JURNALSUKABUMI.COM – Situs Batu Kujang di Kampung Tenjolaya Girang, Desa Cisaat, Kecamatan Cicurug, menjadi sorotan Dinas Kebudayaan, Kepemudaan, dan Olahraga (Disbudpora) Kabupaten Sukabumi.
Situs ini diduga merupakan peninggalan tradisi megalitik yang digunakan untuk ritual pemujaan arwah leluhur pada masa lampau.
Kepala Disbudpora Kabupaten Sukabumi, Yudi Mulyadi, menegaskan pentingnya penelitian lebih lanjut untuk menentukan apakah situs ini berasal dari masa pra-sejarah atau dari era klasik Hindu-Buddha di Kerajaan Sunda Kuna.
Ia menyebutkan bahwa dalam berbagai kitab kuno Sunda, seperti Sanghyang Siksa Kanda ng Karesian dan Carita Parahyangan, disebutkan adanya bangunan suci berbentuk punden berundak, yang mirip dengan struktur di Batu Kujang.
“Menentukan sebuah situs itu berasal dari masa pra-sejarah atau dari periode klasik Hindu-Buddha harus melalui metode dating atau penanggalan.
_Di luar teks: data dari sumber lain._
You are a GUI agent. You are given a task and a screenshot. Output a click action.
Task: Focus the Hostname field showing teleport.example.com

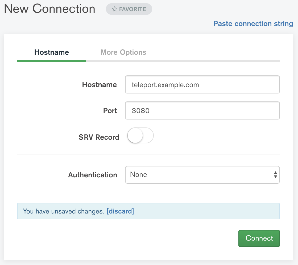pos(202,84)
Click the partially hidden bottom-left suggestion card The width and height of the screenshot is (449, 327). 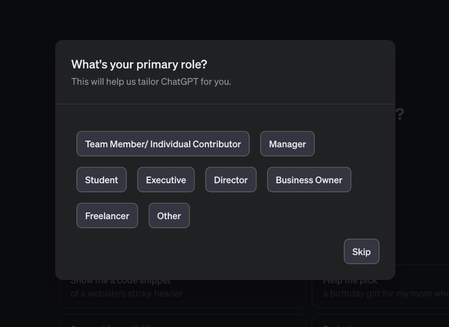click(182, 321)
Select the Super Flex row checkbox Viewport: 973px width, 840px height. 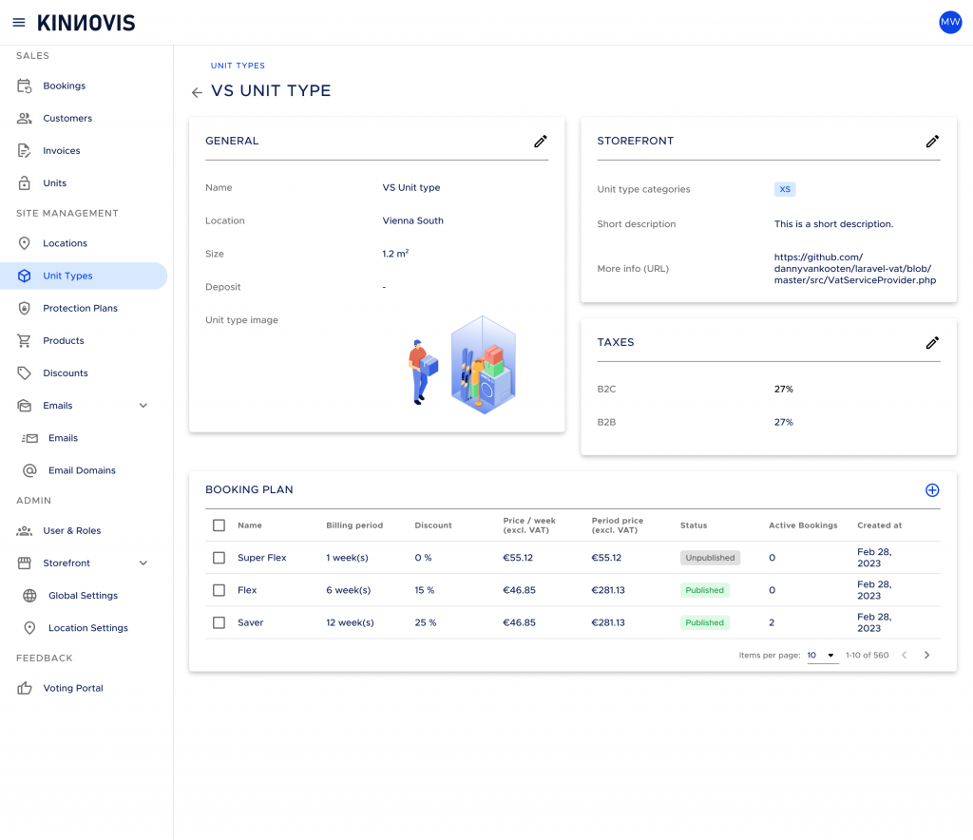pyautogui.click(x=219, y=558)
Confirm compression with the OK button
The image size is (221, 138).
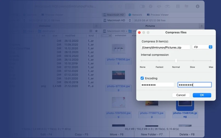pyautogui.click(x=202, y=95)

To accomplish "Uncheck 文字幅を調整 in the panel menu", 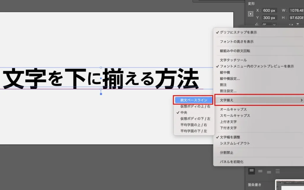I will coord(230,137).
Yang pasti, Batu Kujang merupakan peninggalan berciri megalitik,” kata Yudi.
Dibandingkan dengan Situs Tugu Cengkuk di Kecamatan Cikakak, yang telah diteliti berasal dari abad ke-2 atau ke-3 Masehi, Batu Kujang kemungkinan lebih muda. Menhir yang ditemukan di Batu Kujang juga memiliki bentuk lebih halus dibandingkan menhir di Situs Tugu Gede Cengkuk.
Terkait fungsinya, Yudi menegaskan bahwa Batu Kujang lebih cenderung sebagai tempat ritual dan penguburan, bukan permukiman. Hal ini didasarkan pada tidak ditemukannya artefak seperti gerabah atau alat batu yang biasanya menjadi indikasi kawasan permukiman.
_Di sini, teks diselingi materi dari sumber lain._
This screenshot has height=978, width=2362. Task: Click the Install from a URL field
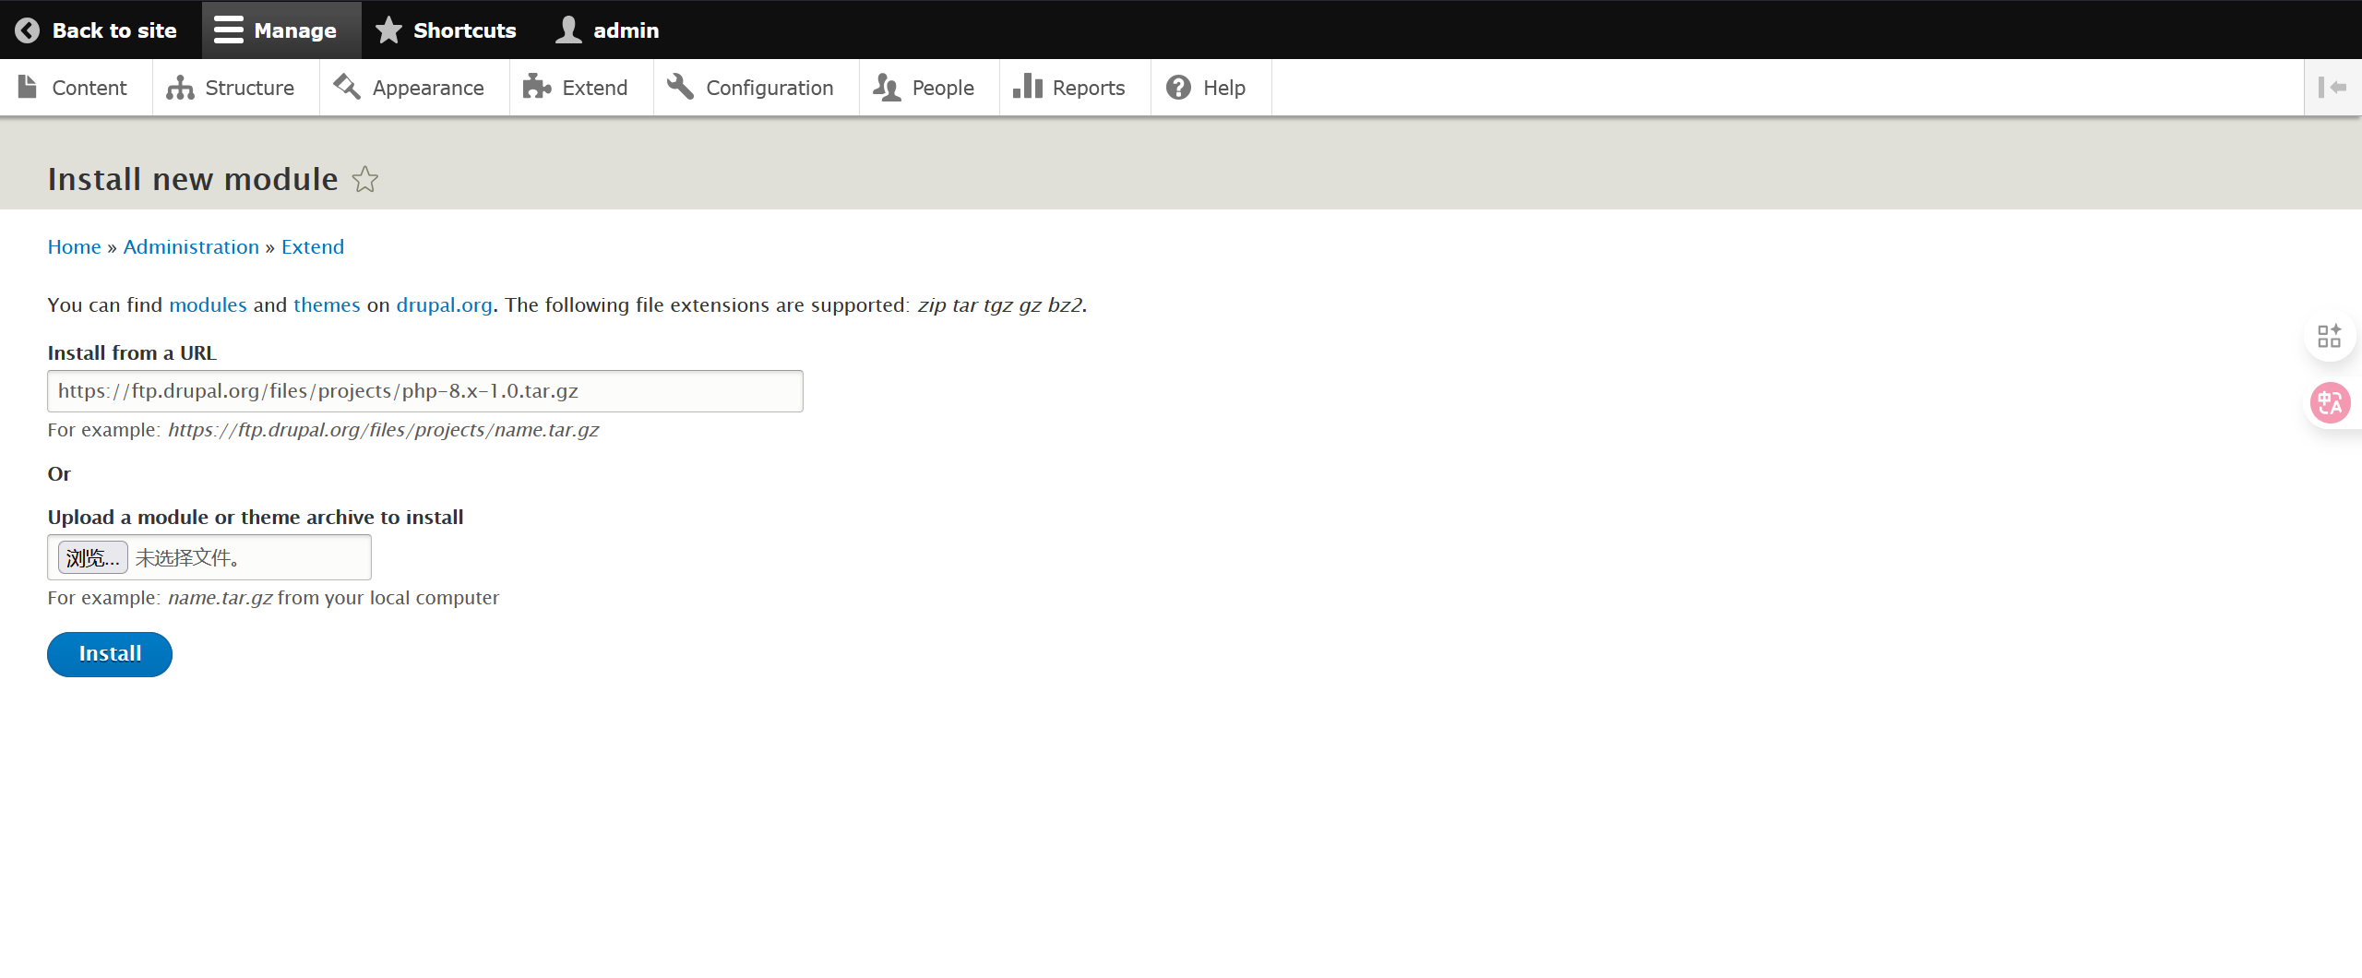tap(424, 391)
Selain itu, keberadaan Batu Jolang yang dalam arkeologi dikenal sebagai sarkofagus menguatkan dugaan bahwa situs ini memiliki fungsi penguburan. Meskipun berkembang cerita di masyarakat bahwa Batu Jolang pernah digunakan sebagai tempat pemandian calon raja, Yudi menyebut belum ada bukti arkeologis yang mendukung klaim tersebut.
Saat ini, Batu Kujang masih berstatus sebagai Objek yang Diduga Cagar Budaya (ODCB). Di Kabupaten Sukabumi sendiri, terdapat sekitar 1.200 ODCB yang telah terinventarisasi. Namun, hingga kini belum ada peninggalan arkeologi yang ditetapkan sebagai Cagar Budaya, karena tim ahli cagar budaya di daerah ini belum terbentuk.
“Kami terus mendorong penelitian lebih lanjut agar situs seperti Batu Kujang dapat ditetapkan sebagai Cagar Budaya, sehingga pelestariannya bisa lebih optimal,” ujar Yudi.
Ke depan, Disbudpora berkomitmen untuk terus mengupayakan sertifikasi ahli cagar budaya dan melakukan kajian arkeologi yang lebih mendalam.
“Pelestarian warisan sejarah seperti Batu Kujang menjadi langkah penting dalam menjaga identitas budaya dan sejarah Sukabumi untuk generasi mendatang,” tandasnya.